Analytical Redox Biology Core

Core Director: Danyelle Townsend, Ph.D.

Understanding the complexities of redox mediated signaling events requires a multidisciplinary approach.  The SC COBRE in Oxidants, Redox Balance and Stress Signalling has assembled a cohort of promising junior faculty with expertise in relevant biomedical model systems. Analytical biochemistry specific to the detection and quantification of redox sensitive molecules and coordinate protein changes that drive homeostasis is a unique niche fulfilled by the Analytical Redox Biology Core (ARBC).

The primary objective of the Core is to provide comprehensive analytical redox biochemistry methods and mentoring support for the COBRE junior faculty with the goal to advance their research endeavors, publications and fundability.  The specific aims of the ARBC are: 1) Provide ROS /RNS identification and quantification using state-of-the-art techniques;  2) Perform quantitative analysis of ROS/RNS (redox molecules and metabolites), including those associated with calcium mobilization and changes in energy metabolism; 3) Provide expertise and technology for in depth biochemical analysis of thiol-centered enzyme activities and define protein:protein interactions.

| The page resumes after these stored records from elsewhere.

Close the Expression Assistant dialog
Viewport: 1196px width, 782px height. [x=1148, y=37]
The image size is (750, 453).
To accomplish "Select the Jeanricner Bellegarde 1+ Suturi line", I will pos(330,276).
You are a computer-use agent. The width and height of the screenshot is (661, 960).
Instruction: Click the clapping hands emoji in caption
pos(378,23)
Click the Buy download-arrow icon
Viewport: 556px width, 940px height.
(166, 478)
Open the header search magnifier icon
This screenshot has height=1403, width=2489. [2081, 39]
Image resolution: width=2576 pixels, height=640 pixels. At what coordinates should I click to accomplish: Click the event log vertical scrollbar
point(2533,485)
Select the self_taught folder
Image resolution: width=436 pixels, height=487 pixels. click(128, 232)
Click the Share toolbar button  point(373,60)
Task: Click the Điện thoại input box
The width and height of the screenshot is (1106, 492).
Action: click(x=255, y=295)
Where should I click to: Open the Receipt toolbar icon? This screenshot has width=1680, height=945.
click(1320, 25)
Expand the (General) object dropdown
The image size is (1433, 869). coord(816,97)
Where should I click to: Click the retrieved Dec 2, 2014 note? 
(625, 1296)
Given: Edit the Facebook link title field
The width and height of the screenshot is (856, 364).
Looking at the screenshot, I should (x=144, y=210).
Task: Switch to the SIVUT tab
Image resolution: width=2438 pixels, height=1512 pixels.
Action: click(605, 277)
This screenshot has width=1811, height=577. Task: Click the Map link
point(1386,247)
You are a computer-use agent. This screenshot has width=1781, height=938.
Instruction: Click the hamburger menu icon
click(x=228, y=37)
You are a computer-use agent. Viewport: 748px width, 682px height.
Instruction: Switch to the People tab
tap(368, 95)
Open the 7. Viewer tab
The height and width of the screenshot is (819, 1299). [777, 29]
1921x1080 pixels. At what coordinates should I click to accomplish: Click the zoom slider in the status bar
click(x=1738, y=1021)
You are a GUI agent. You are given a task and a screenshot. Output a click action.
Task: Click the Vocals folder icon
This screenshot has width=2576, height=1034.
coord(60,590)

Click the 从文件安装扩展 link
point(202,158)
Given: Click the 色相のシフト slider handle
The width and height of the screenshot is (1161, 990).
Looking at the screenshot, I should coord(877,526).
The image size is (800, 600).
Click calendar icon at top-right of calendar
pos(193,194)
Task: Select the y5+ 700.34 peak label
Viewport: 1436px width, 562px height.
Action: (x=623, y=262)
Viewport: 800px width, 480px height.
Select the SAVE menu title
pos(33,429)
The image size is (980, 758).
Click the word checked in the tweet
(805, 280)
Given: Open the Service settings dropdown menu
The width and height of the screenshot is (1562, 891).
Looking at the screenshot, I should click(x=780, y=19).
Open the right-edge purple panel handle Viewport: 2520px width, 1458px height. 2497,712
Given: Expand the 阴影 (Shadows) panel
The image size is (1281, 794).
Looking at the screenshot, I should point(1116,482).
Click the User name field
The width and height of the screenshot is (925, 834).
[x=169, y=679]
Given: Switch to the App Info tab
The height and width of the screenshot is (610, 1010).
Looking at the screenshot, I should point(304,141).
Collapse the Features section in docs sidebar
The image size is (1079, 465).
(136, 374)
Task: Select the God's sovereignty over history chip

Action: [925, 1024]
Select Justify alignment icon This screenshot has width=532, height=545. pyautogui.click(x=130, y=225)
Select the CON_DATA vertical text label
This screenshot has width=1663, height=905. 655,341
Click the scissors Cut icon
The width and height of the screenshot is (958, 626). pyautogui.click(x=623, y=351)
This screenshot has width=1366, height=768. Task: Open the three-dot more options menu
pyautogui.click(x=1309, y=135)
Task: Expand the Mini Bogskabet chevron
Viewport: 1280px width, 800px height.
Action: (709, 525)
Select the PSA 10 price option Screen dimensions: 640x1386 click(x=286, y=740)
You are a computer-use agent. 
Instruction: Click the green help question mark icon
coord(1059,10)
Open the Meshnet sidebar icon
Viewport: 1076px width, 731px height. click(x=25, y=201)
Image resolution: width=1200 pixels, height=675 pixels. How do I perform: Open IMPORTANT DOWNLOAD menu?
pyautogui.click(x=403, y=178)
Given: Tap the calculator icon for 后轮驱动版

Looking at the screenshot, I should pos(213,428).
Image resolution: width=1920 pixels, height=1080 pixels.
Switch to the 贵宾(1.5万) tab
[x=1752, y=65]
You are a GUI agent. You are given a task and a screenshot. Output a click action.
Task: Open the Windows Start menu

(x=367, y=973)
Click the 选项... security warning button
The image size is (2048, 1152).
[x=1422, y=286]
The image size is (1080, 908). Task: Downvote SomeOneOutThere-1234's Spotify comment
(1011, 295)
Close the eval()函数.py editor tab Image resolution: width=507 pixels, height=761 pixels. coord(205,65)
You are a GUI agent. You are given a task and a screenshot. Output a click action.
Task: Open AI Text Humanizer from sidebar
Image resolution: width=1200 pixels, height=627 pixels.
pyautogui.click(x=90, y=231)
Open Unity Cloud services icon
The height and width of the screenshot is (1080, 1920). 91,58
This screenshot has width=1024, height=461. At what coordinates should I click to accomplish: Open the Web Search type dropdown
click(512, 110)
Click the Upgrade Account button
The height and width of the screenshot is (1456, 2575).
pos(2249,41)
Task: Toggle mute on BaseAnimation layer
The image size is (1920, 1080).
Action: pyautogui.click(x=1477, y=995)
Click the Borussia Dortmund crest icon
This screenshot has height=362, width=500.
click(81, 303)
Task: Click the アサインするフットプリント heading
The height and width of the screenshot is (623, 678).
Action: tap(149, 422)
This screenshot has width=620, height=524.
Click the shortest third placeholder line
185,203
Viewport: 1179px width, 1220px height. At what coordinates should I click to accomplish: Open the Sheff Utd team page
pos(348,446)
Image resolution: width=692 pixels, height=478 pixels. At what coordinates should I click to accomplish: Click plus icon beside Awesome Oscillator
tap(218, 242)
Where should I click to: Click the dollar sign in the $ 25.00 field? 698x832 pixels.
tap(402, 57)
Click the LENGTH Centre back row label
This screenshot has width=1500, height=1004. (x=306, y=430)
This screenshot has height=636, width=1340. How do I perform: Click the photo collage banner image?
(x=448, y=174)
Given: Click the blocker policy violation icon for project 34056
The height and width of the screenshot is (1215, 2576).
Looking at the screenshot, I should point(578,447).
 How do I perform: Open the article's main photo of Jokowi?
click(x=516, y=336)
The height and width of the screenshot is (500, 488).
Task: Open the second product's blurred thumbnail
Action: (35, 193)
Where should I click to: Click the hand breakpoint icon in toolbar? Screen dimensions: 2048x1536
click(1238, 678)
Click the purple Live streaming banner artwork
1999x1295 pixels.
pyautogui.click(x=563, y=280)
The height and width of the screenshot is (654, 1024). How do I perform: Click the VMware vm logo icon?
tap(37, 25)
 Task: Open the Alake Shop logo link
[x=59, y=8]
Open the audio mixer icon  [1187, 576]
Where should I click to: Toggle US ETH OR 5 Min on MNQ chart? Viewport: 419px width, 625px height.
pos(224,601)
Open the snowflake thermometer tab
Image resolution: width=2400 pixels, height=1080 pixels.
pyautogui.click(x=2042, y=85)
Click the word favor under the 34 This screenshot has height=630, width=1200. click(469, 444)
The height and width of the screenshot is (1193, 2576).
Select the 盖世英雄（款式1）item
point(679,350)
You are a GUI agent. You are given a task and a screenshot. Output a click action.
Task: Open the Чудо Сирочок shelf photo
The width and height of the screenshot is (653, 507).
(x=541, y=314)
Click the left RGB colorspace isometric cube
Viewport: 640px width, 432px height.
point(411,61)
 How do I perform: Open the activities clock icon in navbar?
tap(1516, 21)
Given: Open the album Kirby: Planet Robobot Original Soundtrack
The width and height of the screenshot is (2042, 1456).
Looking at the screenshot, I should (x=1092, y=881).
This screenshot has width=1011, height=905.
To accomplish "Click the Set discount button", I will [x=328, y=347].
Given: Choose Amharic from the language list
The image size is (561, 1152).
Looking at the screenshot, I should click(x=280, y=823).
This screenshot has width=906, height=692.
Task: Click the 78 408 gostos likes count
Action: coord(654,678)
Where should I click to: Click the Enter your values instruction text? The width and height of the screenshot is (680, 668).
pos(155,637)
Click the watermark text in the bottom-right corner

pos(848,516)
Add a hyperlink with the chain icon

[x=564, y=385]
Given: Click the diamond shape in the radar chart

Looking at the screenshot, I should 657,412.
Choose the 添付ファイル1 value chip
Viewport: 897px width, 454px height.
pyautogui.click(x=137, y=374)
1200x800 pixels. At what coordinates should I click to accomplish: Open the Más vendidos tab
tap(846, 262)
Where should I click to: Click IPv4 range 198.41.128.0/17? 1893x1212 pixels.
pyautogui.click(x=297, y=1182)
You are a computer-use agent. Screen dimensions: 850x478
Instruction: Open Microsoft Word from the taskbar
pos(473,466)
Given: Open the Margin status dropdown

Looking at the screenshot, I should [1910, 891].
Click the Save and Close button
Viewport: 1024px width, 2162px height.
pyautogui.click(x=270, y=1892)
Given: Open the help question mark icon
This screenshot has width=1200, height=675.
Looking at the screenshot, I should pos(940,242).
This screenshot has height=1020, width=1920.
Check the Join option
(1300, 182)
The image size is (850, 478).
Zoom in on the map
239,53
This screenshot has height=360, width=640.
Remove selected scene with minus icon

Since oxidative (nitrosative) stress often is associated with a conditional increase in antioxidant protection, the Core has established methods to detect and measure various antioxidant enzyme activities as a function of oxidant stress/antioxidant protection equilibrium. Comprehensive analysis of redox status also includes measurement of intracellular GSH, GSSG, protein surface and “buried” thiols utilizing both endpoint and/ or real-time kinetic measurements with millisecond resolution. In complex studies of redox signaling, certain protein:protein interactions appear to be redox dependent and attributed to post-translational modifications, including S-nitrosylation and S-glutathionylation. The ARBC has developed fluorescent labeling and FRET analysis to evaluate redox dependent protein:protein interactions with subsequent in silico molecular modeling using ZDOCK, GOLD Suite (v 5.2) software. Collectively, these technologies will provide a multidisciplinary approach to advance the understanding of redox mediated signaling events specific to the model systems presented by the junior faculty in their research.

Analytical biochemistry specific to the detection and quantification of redox sensitive molecules and coordinate protein changes that drive homeostasis is a unique niche that was earlier provided by a dedicated Bioenergetics Core. The untimely death of Dr. Craig Beeson led to the decision that such technologies should be assimilated into the ARC and remain available to the members of the SC COBRE in Oxidants, Redox Balance and Stress Signaling and the greater scientific community. The ARC now supports this scaled-down focus on and bioenergetics for redox biology research by leveraging the existing resources of the MUSC Bioenergetics Core, the day to day running of which is maintained by Mrs. Beeson. The MUSC Bioenergetics Core is a multi-user shared instrumentation resource actively utilized by faculty level investigators and their trainees throughout MUSC. In such leveraging, the ARC benefits not only COBRE investigators but the MUSC research community overall by providing expert advice, consultation, and education in bioenergetic profiling and quantitative assessment of redox homeostasis. We now include these services within ARC using a user-fee approach to Seahorse usage.